Piz Palü kommt aus dem Rätoromanischen und bedeutet „Der bleiche Berg“. Der Film Die weiße Hölle vom Piz Palü entstand im ersten Halbjahr 1929 in Zusammenarbeit mit dem Regisseur G. W. Pabst im schweizerischen Bernina-Massiv. Er hatte am 15. November des selben Jahres seine Uraufführung. Die Begeisterung des Premierenpublikums und auch der Filmkritik führte zu sensationellen Besucherzahlen. Innerhalb von nur vier Wochen sahen 100 000 Menschen den Film im Berliner Ufa-Palast. Auch international war Die weiße Hölle vom Piz Palü sehr erfolgreich. Die von Universal Pictures im Jahre 1930 produzierte Tonfassung wurde sogar als erster deutscher Film überhaupt im riesigen New Yorker Roxy-Kino gezeigt.

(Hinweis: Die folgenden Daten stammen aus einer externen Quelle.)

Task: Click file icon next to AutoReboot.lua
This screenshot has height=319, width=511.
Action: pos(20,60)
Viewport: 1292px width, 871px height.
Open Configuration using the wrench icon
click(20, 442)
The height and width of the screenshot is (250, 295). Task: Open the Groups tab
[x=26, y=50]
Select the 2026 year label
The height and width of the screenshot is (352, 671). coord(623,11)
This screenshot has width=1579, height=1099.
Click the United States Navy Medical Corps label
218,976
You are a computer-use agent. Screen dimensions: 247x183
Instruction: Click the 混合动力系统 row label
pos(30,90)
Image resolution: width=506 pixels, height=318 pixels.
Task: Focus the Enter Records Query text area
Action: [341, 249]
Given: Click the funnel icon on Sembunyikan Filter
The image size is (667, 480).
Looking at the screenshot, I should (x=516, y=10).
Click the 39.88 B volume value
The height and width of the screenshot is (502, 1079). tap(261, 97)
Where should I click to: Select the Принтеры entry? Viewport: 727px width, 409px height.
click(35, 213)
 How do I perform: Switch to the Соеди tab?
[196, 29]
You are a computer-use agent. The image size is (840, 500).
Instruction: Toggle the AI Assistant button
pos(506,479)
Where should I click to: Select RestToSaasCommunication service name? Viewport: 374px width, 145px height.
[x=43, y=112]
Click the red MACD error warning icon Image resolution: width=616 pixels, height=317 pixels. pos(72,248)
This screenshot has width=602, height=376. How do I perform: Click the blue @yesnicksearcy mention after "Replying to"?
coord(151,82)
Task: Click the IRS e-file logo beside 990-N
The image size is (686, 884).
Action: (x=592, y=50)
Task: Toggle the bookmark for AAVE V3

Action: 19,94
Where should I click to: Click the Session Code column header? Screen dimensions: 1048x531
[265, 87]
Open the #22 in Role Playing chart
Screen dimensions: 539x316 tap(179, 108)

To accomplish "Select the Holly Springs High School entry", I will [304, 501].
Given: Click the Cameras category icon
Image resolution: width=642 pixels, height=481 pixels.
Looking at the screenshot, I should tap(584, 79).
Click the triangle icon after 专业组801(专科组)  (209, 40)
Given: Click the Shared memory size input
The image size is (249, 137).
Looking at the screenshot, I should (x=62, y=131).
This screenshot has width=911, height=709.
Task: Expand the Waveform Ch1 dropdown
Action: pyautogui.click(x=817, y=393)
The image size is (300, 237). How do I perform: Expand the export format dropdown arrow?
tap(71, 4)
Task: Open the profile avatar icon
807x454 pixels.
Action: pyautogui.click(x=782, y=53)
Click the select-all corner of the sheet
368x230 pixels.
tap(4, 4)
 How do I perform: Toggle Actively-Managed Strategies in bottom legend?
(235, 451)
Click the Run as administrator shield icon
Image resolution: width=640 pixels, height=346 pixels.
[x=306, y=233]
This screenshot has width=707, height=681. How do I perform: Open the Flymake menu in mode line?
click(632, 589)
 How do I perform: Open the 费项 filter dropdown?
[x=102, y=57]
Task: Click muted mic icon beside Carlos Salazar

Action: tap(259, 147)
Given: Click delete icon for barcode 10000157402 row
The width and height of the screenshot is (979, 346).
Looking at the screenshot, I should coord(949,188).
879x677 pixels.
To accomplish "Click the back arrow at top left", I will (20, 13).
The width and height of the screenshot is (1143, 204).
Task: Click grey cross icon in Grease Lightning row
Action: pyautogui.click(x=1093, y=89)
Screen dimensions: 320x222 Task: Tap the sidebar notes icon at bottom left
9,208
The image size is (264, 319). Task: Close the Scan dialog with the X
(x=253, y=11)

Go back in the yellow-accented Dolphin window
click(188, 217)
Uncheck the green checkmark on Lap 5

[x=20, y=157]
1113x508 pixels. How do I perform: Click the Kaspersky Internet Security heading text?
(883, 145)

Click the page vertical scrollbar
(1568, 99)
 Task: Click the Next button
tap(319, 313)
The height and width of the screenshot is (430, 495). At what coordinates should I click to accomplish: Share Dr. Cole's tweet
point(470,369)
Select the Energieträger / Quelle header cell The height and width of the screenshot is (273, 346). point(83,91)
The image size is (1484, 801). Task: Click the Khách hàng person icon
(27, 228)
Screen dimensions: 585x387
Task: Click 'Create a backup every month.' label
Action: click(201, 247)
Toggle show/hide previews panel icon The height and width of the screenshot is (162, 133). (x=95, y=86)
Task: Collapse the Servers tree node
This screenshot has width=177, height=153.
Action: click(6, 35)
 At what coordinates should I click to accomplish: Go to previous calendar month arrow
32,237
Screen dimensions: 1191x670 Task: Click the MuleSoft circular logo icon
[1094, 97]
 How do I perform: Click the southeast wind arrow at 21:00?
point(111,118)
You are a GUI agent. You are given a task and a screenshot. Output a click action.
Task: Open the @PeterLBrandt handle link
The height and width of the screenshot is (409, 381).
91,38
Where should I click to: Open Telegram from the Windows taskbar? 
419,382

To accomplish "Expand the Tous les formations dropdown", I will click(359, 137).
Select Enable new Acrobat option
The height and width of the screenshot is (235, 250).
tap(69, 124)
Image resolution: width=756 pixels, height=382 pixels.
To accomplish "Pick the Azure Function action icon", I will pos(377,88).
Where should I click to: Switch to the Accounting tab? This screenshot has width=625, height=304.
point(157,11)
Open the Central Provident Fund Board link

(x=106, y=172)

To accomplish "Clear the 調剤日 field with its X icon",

Die einfache Story ist hier mehr der Aufhänger für die Schauwerte einer intensiv verbildlichten Natur, deren Gewalten das Geschick der Figuren bestimmen – insofern ist die „Botschaft“ sogar ökologisch zeitgemäß. Ein frisch verlobtes Paar (Leni Riefenstahl und Ernst Petersen) gerät unter der Führung des erfahrenen Bergführers, Johannes Kraft, (Gustav Diessl) – der vor Jahren bei einem Unglück hier seine Frau verlor – infolge dramatischer Umstände in Bergnot. Nach Tagen in bitterer Kälte werden die auf einem unzugänglichen Felsvorsprung Wartenden vom seinerzeit als Kunstflieger-Ass berühmten Ernst Udet entdeckt. Die herbeieilenden Rettungstrupps können aber nur die Verlobten lebend bergen – der Bergführer bleibt im ewigen Eis verschollen.
Trotz seines Alters von nunmehr über 70 Jahren vermag der für seine Zeit avantgardistische Film auch heute noch weitgehend zu überzeugen und hat nur wenig Patina angesetzt. Die malerischen, stimmungsvollen Naturaufnahmen und die dazu äußerst einfallsreichen, herrlichen Bildeffekte können den, der nicht bloß auf vordergründige Action aus ist, nach wie vor begeistern. Der Film zeigt, wie winzig der Mensch und seine Technik (hier Fliegerass Ernst Udet und seine Maschine) sich vor der gigantischen Naturkulisse ausnehmen. Beeindruckend sind auch die meisterhaft eingefangenen Hochgebirgspanoramen, das Innere eines etwa 60 Meter tiefen Gletschers, die Bilder von Schneestürmen und Lawinenabgängen. Das Werk beweist ebenso, wie brillant selbst Schwarz-weiß-Filme sein können: z.B. die raffiniert eingefangenen Lichtbrechungseffekte in Eis und Schnee sind faszinierend anzusehen und haben echte Klasse.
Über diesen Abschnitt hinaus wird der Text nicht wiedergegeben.